Plants also have the ability to produce volatiles after being induced by insect feeding. Induction often results in a greater quantity of total volatiles emitted, as well as a greater diversity of volatile compounds. Typically, the most obvious result of induction is a marked increase in the amount of terpenes produced by the plant, especially 1,3,6-octatriene, 3,7-dimethyl (ß-ocimene), and 1,6-octadien-3-ol, 3,7-dimethyl (linalool) (Pare and Tumlinson, 1999).
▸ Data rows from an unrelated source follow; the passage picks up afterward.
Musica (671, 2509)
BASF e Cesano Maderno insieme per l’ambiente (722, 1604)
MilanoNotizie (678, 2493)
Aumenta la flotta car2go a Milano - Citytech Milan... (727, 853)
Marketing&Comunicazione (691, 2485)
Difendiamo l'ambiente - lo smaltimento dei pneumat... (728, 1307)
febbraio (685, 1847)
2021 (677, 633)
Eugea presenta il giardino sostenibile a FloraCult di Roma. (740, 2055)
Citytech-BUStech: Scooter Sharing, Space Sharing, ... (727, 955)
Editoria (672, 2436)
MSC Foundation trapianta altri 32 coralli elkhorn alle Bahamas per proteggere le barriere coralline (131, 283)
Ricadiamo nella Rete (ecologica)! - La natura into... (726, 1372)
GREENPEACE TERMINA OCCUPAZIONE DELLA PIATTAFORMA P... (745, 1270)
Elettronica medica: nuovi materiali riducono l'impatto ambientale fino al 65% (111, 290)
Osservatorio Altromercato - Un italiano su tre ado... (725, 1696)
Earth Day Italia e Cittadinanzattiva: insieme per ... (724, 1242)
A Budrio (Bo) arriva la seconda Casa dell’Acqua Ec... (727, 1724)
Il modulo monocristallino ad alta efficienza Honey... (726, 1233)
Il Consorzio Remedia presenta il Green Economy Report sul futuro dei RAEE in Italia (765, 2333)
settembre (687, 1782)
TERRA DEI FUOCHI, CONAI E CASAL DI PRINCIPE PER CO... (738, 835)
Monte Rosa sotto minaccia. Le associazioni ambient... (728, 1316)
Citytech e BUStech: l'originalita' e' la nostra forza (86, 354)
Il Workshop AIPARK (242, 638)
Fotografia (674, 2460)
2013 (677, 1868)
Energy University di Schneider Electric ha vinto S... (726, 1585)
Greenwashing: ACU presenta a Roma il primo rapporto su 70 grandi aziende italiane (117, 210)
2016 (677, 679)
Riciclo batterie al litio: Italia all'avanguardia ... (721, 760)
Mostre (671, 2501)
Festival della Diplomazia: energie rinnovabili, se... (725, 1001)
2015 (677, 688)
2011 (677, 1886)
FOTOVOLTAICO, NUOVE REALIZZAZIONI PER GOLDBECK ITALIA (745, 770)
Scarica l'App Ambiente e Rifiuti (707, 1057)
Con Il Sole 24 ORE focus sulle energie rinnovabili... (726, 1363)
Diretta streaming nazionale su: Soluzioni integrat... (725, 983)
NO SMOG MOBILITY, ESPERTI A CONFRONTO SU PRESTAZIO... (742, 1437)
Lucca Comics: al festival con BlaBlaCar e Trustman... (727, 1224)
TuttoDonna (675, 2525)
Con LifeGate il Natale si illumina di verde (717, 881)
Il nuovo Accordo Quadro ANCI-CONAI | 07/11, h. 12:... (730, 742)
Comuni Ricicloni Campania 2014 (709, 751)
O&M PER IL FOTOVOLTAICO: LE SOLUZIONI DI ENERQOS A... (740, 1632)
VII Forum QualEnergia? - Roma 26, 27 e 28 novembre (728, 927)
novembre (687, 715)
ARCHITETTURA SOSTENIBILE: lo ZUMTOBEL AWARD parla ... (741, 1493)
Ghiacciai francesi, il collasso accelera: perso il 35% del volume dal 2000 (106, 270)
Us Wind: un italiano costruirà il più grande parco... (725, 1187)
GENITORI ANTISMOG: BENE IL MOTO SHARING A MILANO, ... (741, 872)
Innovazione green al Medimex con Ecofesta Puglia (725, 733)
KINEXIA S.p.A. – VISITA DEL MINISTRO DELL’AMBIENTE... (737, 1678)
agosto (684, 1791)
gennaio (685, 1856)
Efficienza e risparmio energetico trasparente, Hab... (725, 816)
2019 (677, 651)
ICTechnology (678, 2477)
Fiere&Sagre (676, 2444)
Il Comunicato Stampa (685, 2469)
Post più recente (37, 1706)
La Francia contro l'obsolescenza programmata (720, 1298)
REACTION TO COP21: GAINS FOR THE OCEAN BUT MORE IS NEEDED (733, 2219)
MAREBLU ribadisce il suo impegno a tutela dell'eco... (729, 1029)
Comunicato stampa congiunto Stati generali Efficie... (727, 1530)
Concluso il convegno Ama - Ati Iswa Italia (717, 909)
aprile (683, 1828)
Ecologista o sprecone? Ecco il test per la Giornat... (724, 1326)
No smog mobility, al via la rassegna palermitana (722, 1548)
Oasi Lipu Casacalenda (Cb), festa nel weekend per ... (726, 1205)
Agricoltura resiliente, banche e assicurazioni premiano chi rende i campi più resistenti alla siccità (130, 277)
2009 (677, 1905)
Induced volatile production can lead to attraction of natural insect enemies of the herbivorous insect (Turlings et al., 1993). There is typically a delay between the onset of insect feeding and emission of induced volatile release, therefore, a series of biochemical reactions must be involved (Pare and Tumlinson, 1999). The induced volatile production is likely caused by a factor in the regurgitate of the herbivore (Turlings et al., 1993). Not only are induced volatiles produced and released from these damaged leaves, but the plant can produce these volatiles in other parts of the plant (Alborn et al., 1996). Other factors also play a role in this complex relationship: insect damage history (Alborn et al., 1996), larval age (Takabayashi et al., 1995), leaf stage (Takabayashi et al., 1994), light (Loughrin et al., 1994; Maeda et al., 2000), plant species (Geervliet et al., 1997), and cultivar (Loughrin et al., 1995; Rapusas et al., 1996; Gouinguene et al., 2001).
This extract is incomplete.